CEA’s Brady told the State Board that Curiale, like other schools in Bridgeport, has suffered from a severe lack of resources and instructional material and many teachers are excited about the state assistance, upwards of $1 million, along with help from UConn’s School of Education and social service agencies, that comes with being in the Commissioner’s Network.

“You’ve hit the mother lode of bringing in the whole community. This is at the heart of whether the change can be sustained—the teachers have to be part of this and the parents,” said State Board member Terry Jones.

BEA President Gary Peluchette could not attend today’s Hartford meeting since he was meeting with teachers in Bridgeport on developing new evaluation plans. He said that the “Curiale plan is thanks to the hard work of teachers Gregory Furlong, Jennifer Keleman, and Katie McLeod, who serve on the school turnaround committee. It’s gratifying to see their extraordinary talent recognized as they made their voices heard and had teachers’ needs addressed in the plan. They are representative of other high-quality teachers who staff our schools and will collaborate on districtwide reform—something that’s necessary to meet the needs of all stakeholders.”

Helping Students Succeed by Listening to Teachers

On January 3, CEA released an education plan that includes reforming the teacher evaluation process and replacing tenure with a streamlined dismissal process for underperforming teachers.

At a news conference at the Legislative Office Building in Hartford, CEA shared A View from the Classroom: Proven Ideas for Student Achievement — a comprehensive education reform plan developed by teachers.

“There’s no greater asset to improving our public schools than teachers. Teachers are in the classroom every day; they know what is needed to prepare students for the economic challenges ahead. We are proposing specific ideas that can make a real difference to improve education for Connecticut students,” said CEA President Phil Apruzzese.

CEA Executive Director Mary Loftus Levine said, “We cannot build a strong local economy in Connecticut unless we have high quality education, and we cannot have high-quality schools without adequate funding, small class sizes, and involvement of parents and communities to transform local schools that need help.”

She continued, “Teachers will do their part — we propose creating an evaluation system for teachers that uses multiple indicators of quality teaching, and we propose developing a streamlined dismissal process to remove underperforming teachers.” The plan also includes far-reaching proposals such as creating partnerships among communities, parents, teachers, and students to transform chronically low-performing schools with methods tailored to each school; requiring schools to provide health and social service supports to disadvantaged youngsters.

Apruzzese said, “Teachers lead classrooms, and our voice is necessary to ensure meaningful education reform.

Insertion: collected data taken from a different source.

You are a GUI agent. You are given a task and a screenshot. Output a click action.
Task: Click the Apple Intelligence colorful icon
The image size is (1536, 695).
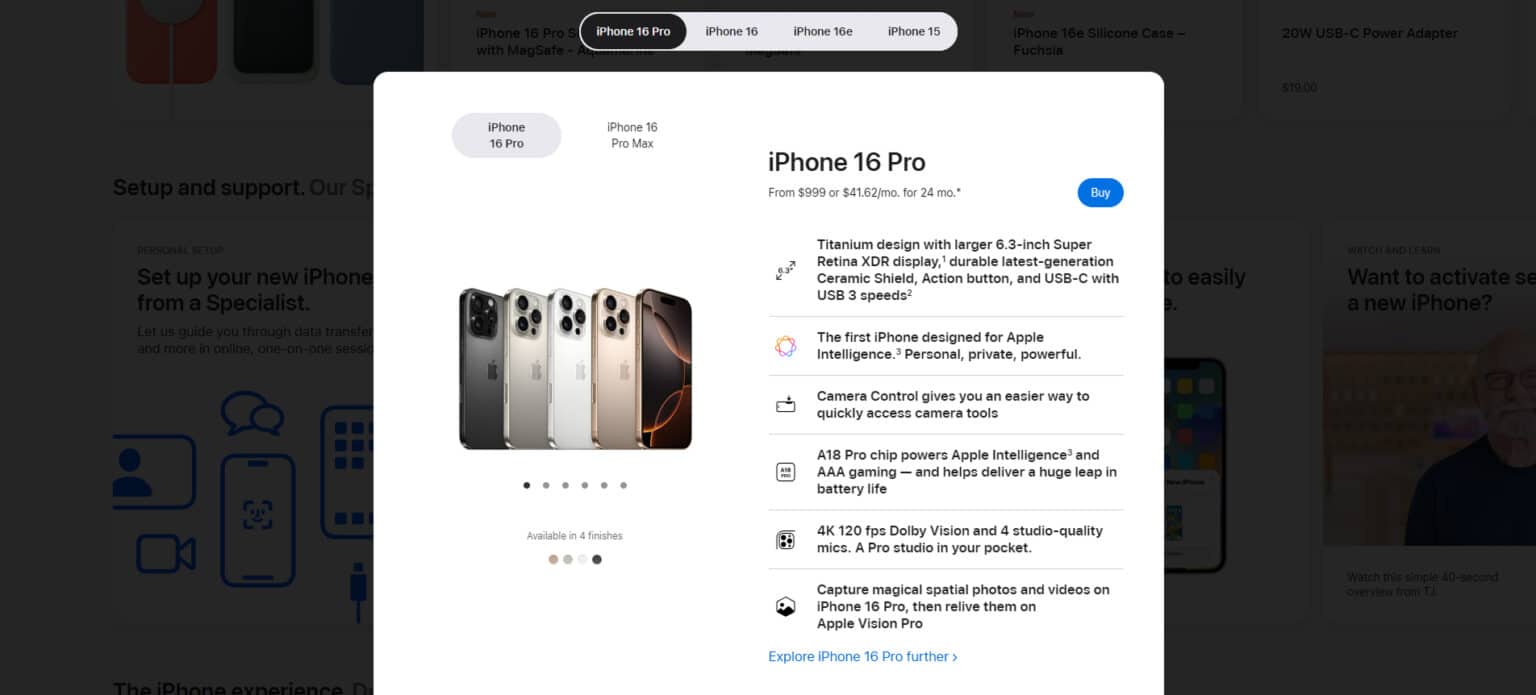[785, 346]
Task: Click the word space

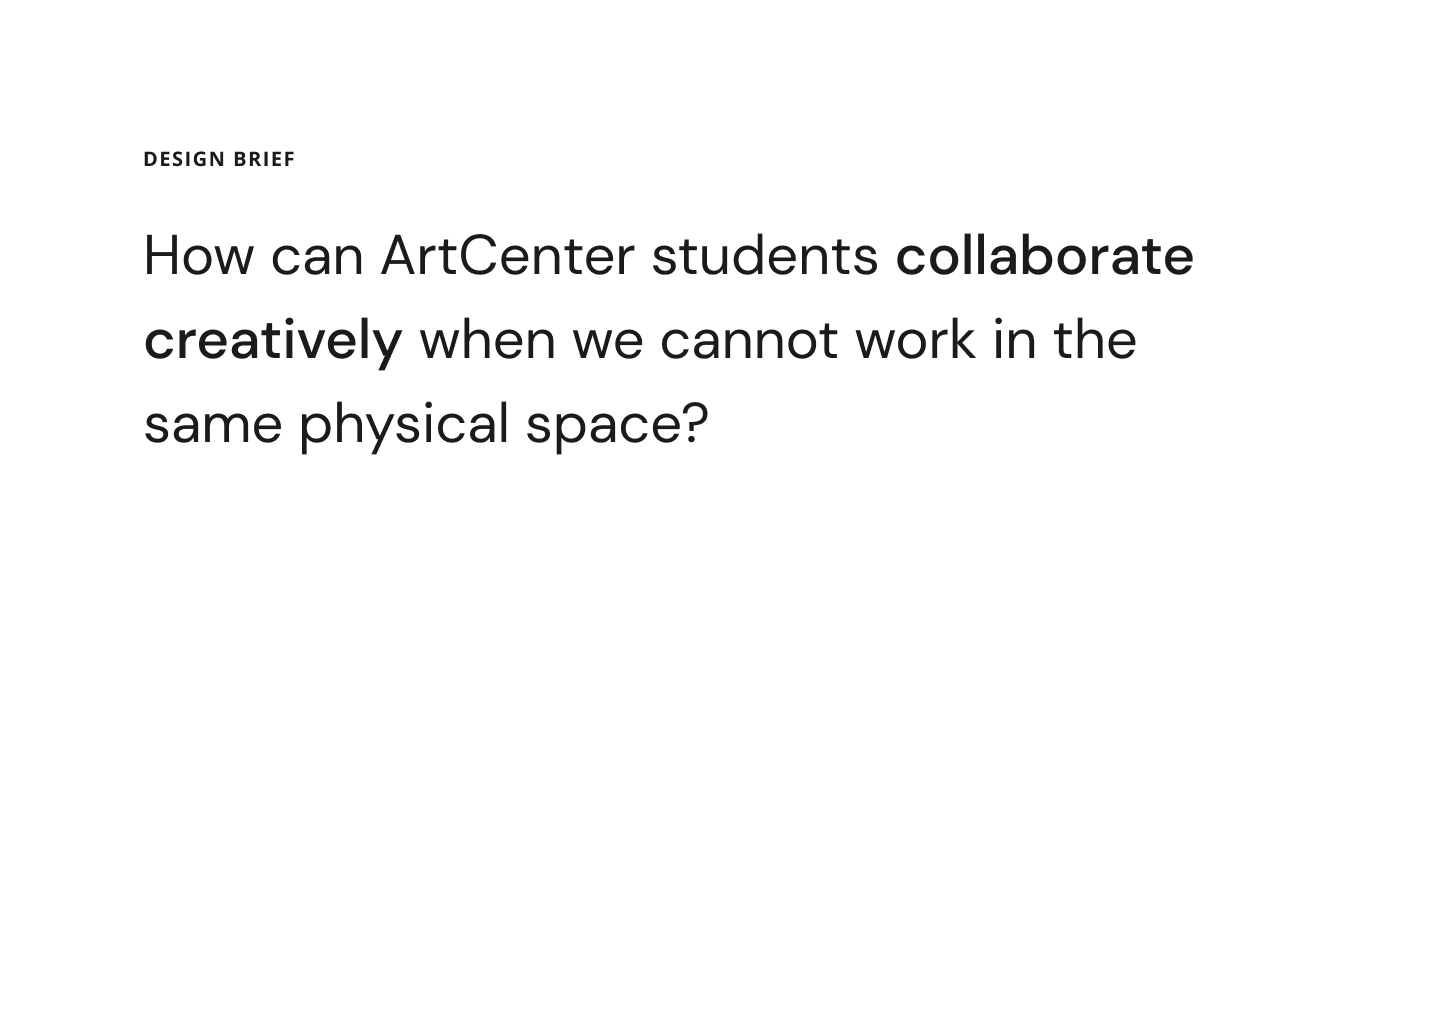Action: 601,424
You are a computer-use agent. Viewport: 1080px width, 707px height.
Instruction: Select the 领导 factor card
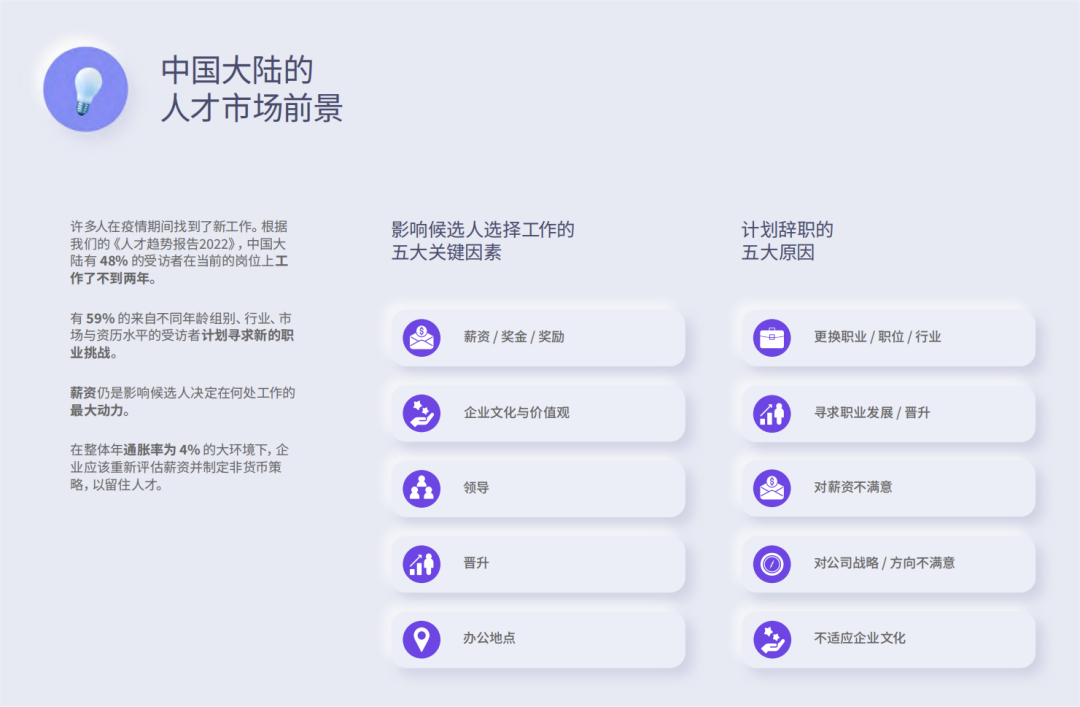point(536,487)
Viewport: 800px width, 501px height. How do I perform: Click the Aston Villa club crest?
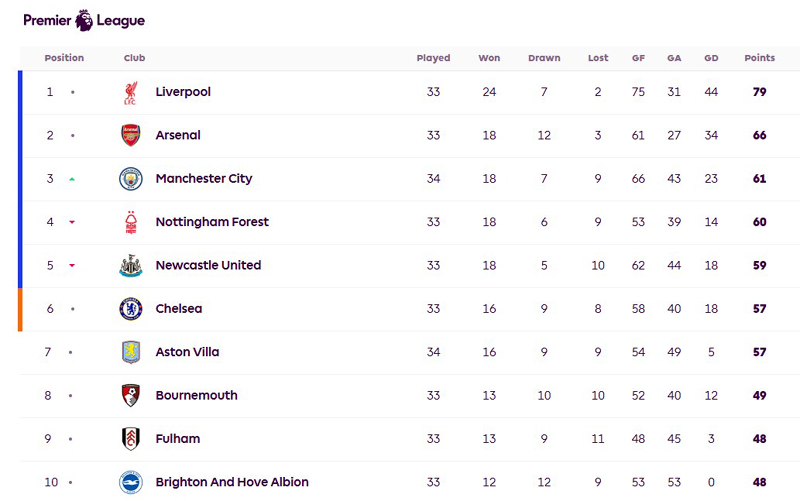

We want to create the conditions to make teaching a respected, supported profession. We look forward to engaging in a positive, collaborative dialogue with lawmakers, parents and everyone who’s interested in improving the quality of our public schools and preparing our students for tomorrow’s challenges.”

The CEA news conference was held two days in advance of Governor Malloy’s statewide forum on education reform at Central Connecticut State University that included education leaders from around the nation and state.